Covering the Air with Prayer: St. Joseph of Cupertino
Most know St. Joseph of Cupertino as the patron saint of test-takers. What many do not remember is, that due to numerous episodes of spiritual ecstasy that led to levitation, St. Joseph is also the patron saint of air travelers and pilots.
I was first introduced to St. Joseph the summer that I worked on a polo pony farm. Having grown up in the country with horses, I have always found them a source of comfort, and apparently, so did St. Joseph. That summer, as I tended my charges, St. Joseph and I became better acquainted.
One of my assignments that summer was to write a short piece on a lesser known Franciscan saint. I could choose from a long list and as I began to research St. Joseph, to put it simply, I fell in love. This innocent, pure soul whose was life was marked from the very beginning by rejection and struggle, eventually found his peace working in a stable. I was deeply drawn to the humility in that.
Born Joseph Desa on June 17, 1603, he entered the world impoverished and mostly unwanted. His parents were so poor that their home had been put up for sale, and Joseph was born in a shed behind the house. Some accounts actually refer to it as a stable.
Although he was noted for his religious fervor, even as a child, in other aspects of life, Joseph developed an unusual absentmindedness and inertia. His widowed mother treated him with “great severity” and rejected him as a nuisance. As he wandered the village, sometimes open-mouthed and aimless, he earned the nickname “Boccaperta,” or “The Gaper.”
It was not an easy task to find his place in the world and Joseph struggled painfully as a young man. He was apprenticed to a shoemaker without success, despite his best efforts. Several attempts to join a religious order also proved unsuccessful for Joseph. His absentmindedness made him a poor worker and his frustration was sometimes expressed in temper-tantrums. He could forget even the simplest of tasks and often dropped dishes or broke things in his clumsiness. However, through the influence of an uncle, a Conventual Franciscan, Joseph joined the Franciscans as a servant. They offered him a tertiary habit and put him to work in the stables. There, in the quiet company of a barn full of farm-beasts, Joseph began to change, and to find his way to the pure heart of God.
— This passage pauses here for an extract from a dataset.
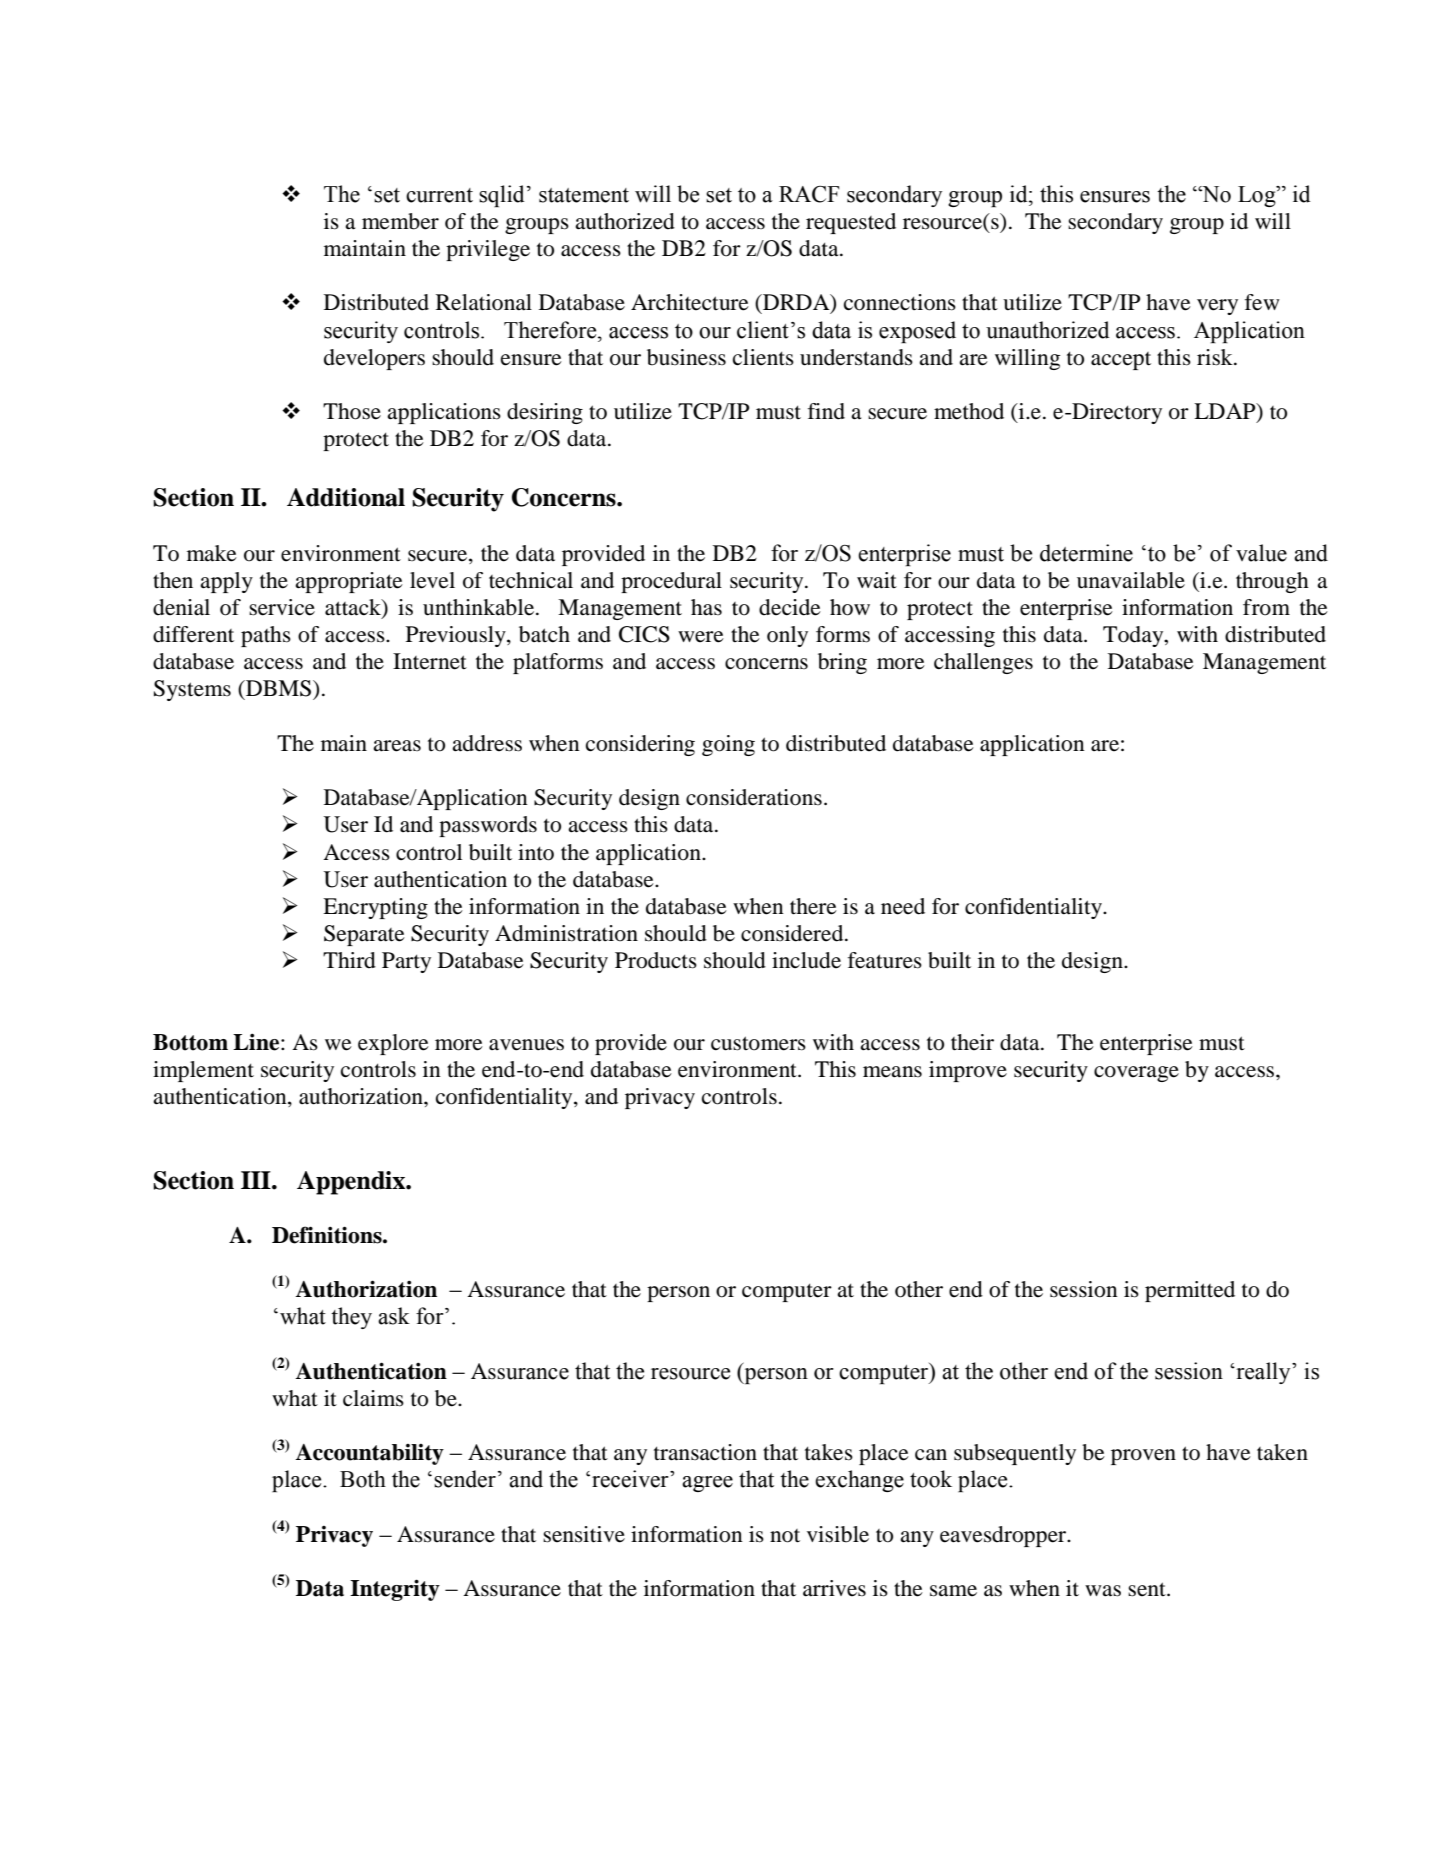 The height and width of the screenshot is (1872, 1447). I want to click on Integrity, so click(395, 1590).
His work in the stables not only appears to have altered his temperament, giving him a greater sweetness and humility, but it also appears to have acted as the gateway to a lifetime of ecstasies and miracles of healing. Any reference to God or the mysteries of religion would catch St. Joseph up into profound contemplation, causing him to lose his bearings with the world around him.
In one of the more noted stories of St. Joseph and his absolute innocence, the sight of a lamb is said to have caught him up into so pure a contemplation of the spotless Lamb of God that he was physically carried into the air with the lamb still in his arms.
Eventually, though he struggled terribly as a student, he was ordained when, during one oral exam, his examiner asked him the one question whose answer he knew very well. Thus his patronage to test-takers.
Given to levitation (over 70 episodes were recorded in one seventeen-year period), especially during Mass or the Divine Office, St. Joseph was often considered an outcast and an oddity. He was the focus of several inquisitions, one that led to the chambers of Pope Urban VIII himself. But upon sight of the Vicar of Christ, St. Joseph went into ecstasy and Urban declared that he would offer evidence to the experience.
In another well-authenticated instance, his fellow religious saw him fly up seven feet into the air to kiss the statue of the infant Jesus that stood over the altar. They then watched as he gathered the statue in his arms and floated away with it to his cell.
More impressive than his physical levity, St. Joseph possessed a childlike emotional and spiritual levity. His extraordinary command over animals reportedly surpassed even St. Francis himself. Sheep were said to gather round him and listen to his prayer, a sparrow at the convent came and went at his command.
He was often sought out for counsel and prayer and assisted many in growing in holiness through his purity and simplicity. When asked for spiritual direction, St. Joseph would often tell the weary-hearted, “Pray. If you are troubled by dryness or distractions, just say an Our Father. Then you make both vocal and mental prayer.”
He died September 18, 1663; was beatified by Pope Benedict XIV in 1753; and was canonized by Pope Clement XIII in 1767.
Like many of the saints, St. Joseph’s life is not without some historical controversy and there are those who reject the possibility of levitation, citing instead “hallucinations,” mental illness, and the like. But that does not change the import of St. Joseph’s life as an encouragement to greater childlike faith and purity of heart. He is a constant reminder that though the world may reject you, the Lord loves the pure of heart and he is never far from those with childlike faith.
St. Joseph of Cupertino, pray for us.